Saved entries
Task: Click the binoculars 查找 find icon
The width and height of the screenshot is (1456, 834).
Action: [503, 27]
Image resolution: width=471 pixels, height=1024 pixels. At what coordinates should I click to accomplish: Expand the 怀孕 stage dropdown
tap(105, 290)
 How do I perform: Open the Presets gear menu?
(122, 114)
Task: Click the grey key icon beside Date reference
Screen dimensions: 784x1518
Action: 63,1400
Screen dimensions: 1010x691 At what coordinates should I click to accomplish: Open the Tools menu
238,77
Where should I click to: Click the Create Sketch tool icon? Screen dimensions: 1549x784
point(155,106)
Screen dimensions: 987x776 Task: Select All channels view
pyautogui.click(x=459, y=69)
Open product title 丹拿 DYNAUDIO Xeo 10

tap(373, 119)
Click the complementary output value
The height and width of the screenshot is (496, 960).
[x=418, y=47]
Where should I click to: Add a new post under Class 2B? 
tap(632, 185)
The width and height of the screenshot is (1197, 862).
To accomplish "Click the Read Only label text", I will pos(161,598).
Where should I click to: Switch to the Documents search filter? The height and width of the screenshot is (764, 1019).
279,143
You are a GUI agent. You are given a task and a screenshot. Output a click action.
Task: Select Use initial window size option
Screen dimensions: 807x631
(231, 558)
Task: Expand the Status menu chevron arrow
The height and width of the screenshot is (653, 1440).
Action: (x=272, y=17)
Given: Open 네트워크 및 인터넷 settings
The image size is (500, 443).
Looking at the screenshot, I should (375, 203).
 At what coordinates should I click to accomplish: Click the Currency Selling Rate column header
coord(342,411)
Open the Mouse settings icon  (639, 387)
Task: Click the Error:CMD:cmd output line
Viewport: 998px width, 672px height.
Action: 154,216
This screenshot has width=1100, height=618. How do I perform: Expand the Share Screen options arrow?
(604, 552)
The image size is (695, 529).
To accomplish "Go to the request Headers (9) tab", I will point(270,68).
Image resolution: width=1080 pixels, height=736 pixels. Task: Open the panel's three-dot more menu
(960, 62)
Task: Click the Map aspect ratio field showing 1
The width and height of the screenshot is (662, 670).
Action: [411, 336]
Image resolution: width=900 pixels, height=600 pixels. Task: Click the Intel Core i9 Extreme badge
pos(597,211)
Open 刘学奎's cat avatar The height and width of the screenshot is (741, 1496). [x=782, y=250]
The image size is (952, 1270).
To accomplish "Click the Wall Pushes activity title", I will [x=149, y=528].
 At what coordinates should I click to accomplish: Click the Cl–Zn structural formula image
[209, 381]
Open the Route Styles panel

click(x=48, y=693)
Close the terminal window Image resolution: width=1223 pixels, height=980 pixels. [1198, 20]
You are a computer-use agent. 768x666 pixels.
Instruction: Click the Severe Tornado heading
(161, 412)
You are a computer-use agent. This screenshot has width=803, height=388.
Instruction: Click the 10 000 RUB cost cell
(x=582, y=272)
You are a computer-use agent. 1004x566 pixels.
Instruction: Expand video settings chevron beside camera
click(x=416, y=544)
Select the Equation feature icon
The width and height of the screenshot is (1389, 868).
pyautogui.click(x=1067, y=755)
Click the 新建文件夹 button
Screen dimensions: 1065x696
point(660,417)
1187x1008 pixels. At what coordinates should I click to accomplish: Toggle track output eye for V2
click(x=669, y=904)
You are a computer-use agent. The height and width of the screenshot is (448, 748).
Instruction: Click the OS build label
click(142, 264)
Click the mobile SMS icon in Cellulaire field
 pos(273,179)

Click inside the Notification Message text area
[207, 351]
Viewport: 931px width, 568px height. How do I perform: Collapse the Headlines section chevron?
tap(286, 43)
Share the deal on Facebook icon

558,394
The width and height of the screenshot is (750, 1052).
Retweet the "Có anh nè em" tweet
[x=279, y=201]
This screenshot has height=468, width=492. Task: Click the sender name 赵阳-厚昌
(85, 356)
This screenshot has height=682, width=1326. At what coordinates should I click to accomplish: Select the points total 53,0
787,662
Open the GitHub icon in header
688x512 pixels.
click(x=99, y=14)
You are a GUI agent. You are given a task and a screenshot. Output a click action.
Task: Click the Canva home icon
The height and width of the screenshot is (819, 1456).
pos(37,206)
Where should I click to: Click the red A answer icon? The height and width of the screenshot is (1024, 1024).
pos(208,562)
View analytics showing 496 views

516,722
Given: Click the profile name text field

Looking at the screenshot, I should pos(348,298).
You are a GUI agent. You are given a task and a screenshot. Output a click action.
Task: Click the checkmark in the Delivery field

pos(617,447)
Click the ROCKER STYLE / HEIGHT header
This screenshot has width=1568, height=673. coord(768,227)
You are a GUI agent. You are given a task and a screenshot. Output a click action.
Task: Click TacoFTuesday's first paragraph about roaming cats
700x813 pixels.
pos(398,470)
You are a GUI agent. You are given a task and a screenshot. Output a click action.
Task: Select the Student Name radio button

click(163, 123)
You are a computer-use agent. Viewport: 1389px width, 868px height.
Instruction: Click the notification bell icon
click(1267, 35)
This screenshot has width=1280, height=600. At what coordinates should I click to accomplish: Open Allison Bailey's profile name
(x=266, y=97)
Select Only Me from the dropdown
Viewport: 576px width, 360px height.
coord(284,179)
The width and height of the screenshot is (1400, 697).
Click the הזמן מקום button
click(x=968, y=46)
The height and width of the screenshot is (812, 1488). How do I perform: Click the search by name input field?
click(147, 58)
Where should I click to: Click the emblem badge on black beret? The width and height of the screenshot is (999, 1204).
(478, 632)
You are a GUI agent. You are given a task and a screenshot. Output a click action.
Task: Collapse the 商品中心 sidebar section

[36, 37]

[TASK]
A word-for-word copy of all the entries is required.

[EXERCISE SOLUTION]
Task: Click the binoculars 查找 find icon
The width and height of the screenshot is (1456, 834).
Action: [503, 27]
Image resolution: width=471 pixels, height=1024 pixels. At what coordinates should I click to accomplish: Expand the 怀孕 stage dropdown
tap(105, 290)
 How do I perform: Open the Presets gear menu?
(122, 114)
Task: Click the grey key icon beside Date reference
Screen dimensions: 784x1518
Action: 63,1400
Screen dimensions: 1010x691 At what coordinates should I click to accomplish: Open the Tools menu
238,77
Where should I click to: Click the Create Sketch tool icon? Screen dimensions: 1549x784
point(155,106)
Screen dimensions: 987x776 Task: Select All channels view
pyautogui.click(x=459, y=69)
Open product title 丹拿 DYNAUDIO Xeo 10

tap(373, 119)
Click the complementary output value
The height and width of the screenshot is (496, 960).
[x=418, y=47]
Where should I click to: Add a new post under Class 2B? 
tap(632, 185)
The width and height of the screenshot is (1197, 862).
To accomplish "Click the Read Only label text", I will pos(161,598).
Where should I click to: Switch to the Documents search filter? The height and width of the screenshot is (764, 1019).
279,143
You are a GUI agent. You are given a task and a screenshot. Output a click action.
Task: Select Use initial window size option
Screen dimensions: 807x631
(231, 558)
Task: Expand the Status menu chevron arrow
The height and width of the screenshot is (653, 1440).
Action: (x=272, y=17)
Given: Open 네트워크 및 인터넷 settings
The image size is (500, 443).
Looking at the screenshot, I should (375, 203).
 At what coordinates should I click to accomplish: Click the Currency Selling Rate column header
coord(342,411)
Open the Mouse settings icon  (639, 387)
Task: Click the Error:CMD:cmd output line
Viewport: 998px width, 672px height.
Action: 154,216
This screenshot has width=1100, height=618. How do I perform: Expand the Share Screen options arrow?
(604, 552)
The image size is (695, 529).
To accomplish "Go to the request Headers (9) tab", I will point(270,68).
Image resolution: width=1080 pixels, height=736 pixels. Task: Open the panel's three-dot more menu
(960, 62)
Task: Click the Map aspect ratio field showing 1
The width and height of the screenshot is (662, 670).
Action: [411, 336]
Image resolution: width=900 pixels, height=600 pixels. Task: Click the Intel Core i9 Extreme badge
pos(597,211)
Open 刘学奎's cat avatar The height and width of the screenshot is (741, 1496). [x=782, y=250]
The image size is (952, 1270).
To accomplish "Click the Wall Pushes activity title", I will [x=149, y=528].
 At what coordinates should I click to accomplish: Click the Cl–Zn structural formula image
[209, 381]
Open the Route Styles panel

click(x=48, y=693)
Close the terminal window Image resolution: width=1223 pixels, height=980 pixels. [1198, 20]
You are a computer-use agent. 768x666 pixels.
Instruction: Click the Severe Tornado heading
(161, 412)
You are a computer-use agent. This screenshot has width=803, height=388.
Instruction: Click the 10 000 RUB cost cell
(x=582, y=272)
You are a computer-use agent. 1004x566 pixels.
Instruction: Expand video settings chevron beside camera
click(x=416, y=544)
Select the Equation feature icon
The width and height of the screenshot is (1389, 868).
pyautogui.click(x=1067, y=755)
Click the 新建文件夹 button
Screen dimensions: 1065x696
point(660,417)
1187x1008 pixels. At what coordinates should I click to accomplish: Toggle track output eye for V2
click(x=669, y=904)
You are a computer-use agent. The height and width of the screenshot is (448, 748).
Instruction: Click the OS build label
click(142, 264)
Click the mobile SMS icon in Cellulaire field
 pos(273,179)

Click inside the Notification Message text area
[207, 351]
Viewport: 931px width, 568px height. How do I perform: Collapse the Headlines section chevron?
tap(286, 43)
Share the deal on Facebook icon

558,394
The width and height of the screenshot is (750, 1052).
Retweet the "Có anh nè em" tweet
[x=279, y=201]
This screenshot has height=468, width=492. Task: Click the sender name 赵阳-厚昌
(85, 356)
This screenshot has height=682, width=1326. At what coordinates should I click to accomplish: Select the points total 53,0
787,662
Open the GitHub icon in header
688x512 pixels.
click(x=99, y=14)
You are a GUI agent. You are given a task and a screenshot. Output a click action.
Task: Click the Canva home icon
The height and width of the screenshot is (819, 1456).
pos(37,206)
Where should I click to: Click the red A answer icon? The height and width of the screenshot is (1024, 1024).
pos(208,562)
View analytics showing 496 views

516,722
Given: Click the profile name text field

Looking at the screenshot, I should pos(348,298).
You are a GUI agent. You are given a task and a screenshot. Output a click action.
Task: Click the checkmark in the Delivery field

pos(617,447)
Click the ROCKER STYLE / HEIGHT header
This screenshot has width=1568, height=673. coord(768,227)
You are a GUI agent. You are given a task and a screenshot. Output a click action.
Task: Click TacoFTuesday's first paragraph about roaming cats
700x813 pixels.
pos(398,470)
You are a GUI agent. You are given a task and a screenshot. Output a click action.
Task: Select the Student Name radio button

click(163, 123)
You are a computer-use agent. Viewport: 1389px width, 868px height.
Instruction: Click the notification bell icon
click(1267, 35)
This screenshot has width=1280, height=600. At what coordinates should I click to accomplish: Open Allison Bailey's profile name
(x=266, y=97)
Select Only Me from the dropdown
Viewport: 576px width, 360px height.
coord(284,179)
The width and height of the screenshot is (1400, 697).
Click the הזמן מקום button
click(x=968, y=46)
The height and width of the screenshot is (812, 1488). How do I perform: Click the search by name input field?
click(147, 58)
Where should I click to: Click the emblem badge on black beret? The width and height of the screenshot is (999, 1204).
(478, 632)
You are a GUI agent. You are given a task and a screenshot. Output a click action.
Task: Collapse the 商品中心 sidebar section

[36, 37]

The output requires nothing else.